目前,全基因组测序(whole-genome sequencing, WGS)被认为是进行CDV谱系分类最理想、最准确的方法。然而,由于成本、设备和技术门槛,WGS在许多实验室和研究机构中难以常规开展。为了应对这个难题,研究者们通常退而求其次,选择分析单个基因或特定基因组区域来进行分类。其中,血凝素基因(hemagglutinin gene, H gene)因其较高的变异性以及在抗原识别中的关键作用,成为最常用的靶点。

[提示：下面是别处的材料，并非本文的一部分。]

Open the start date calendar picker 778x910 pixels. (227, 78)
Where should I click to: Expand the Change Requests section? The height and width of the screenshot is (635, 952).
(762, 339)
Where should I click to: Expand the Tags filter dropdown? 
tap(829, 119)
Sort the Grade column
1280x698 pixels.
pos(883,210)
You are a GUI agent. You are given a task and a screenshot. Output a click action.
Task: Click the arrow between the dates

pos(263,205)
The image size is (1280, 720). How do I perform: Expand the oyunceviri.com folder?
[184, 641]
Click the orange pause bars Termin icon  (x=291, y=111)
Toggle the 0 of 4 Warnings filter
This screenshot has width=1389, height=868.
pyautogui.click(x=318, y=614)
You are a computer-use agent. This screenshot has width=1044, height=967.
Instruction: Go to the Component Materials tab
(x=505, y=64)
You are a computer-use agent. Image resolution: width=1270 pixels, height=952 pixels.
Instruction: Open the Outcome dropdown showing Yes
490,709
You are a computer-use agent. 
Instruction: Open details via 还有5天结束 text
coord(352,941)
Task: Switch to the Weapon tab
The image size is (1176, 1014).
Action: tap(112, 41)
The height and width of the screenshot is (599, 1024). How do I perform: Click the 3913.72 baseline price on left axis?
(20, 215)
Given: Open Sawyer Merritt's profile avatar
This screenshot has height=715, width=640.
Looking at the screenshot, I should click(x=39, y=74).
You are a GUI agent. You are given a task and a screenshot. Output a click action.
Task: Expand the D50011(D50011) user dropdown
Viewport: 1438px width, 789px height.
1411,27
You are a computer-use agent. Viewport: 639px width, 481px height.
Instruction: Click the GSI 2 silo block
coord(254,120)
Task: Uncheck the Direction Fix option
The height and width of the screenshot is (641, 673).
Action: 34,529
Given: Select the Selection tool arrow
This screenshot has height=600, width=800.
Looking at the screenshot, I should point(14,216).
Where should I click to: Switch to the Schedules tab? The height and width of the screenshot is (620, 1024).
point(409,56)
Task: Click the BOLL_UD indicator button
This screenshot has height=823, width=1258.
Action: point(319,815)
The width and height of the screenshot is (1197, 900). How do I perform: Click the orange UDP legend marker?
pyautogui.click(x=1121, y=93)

但是,问题也随之而来:越来越多证据表明,仅仅依靠H基因进行系统发育分析,得出的谱系分类结果与基于完整基因组的分析结果有时并不一致,可能存在偏差。这就像仅凭一本书的一个章节来推断整本书的全部内容一样,存在片面性。因此,在WGS难以实施的情况下,急需寻找一个既能兼顾经济性与可操作性,又能准确反映完整基因组谱系信息的替代性分析靶点。
寻找“黄金”扩增段:研究思路与方法概览
为了解决上述问题,一项由国外研究者团队开展、发表在《Brazilian Journal of Microbiology》上的研究,将目光投向了P/V/C基因。此前已有研究指出,分析整个P/V/C基因能更好地复现WGS的分类结果,但该基因全长较大,设计高效、通用的引物进行扩增和测序存在实际困难。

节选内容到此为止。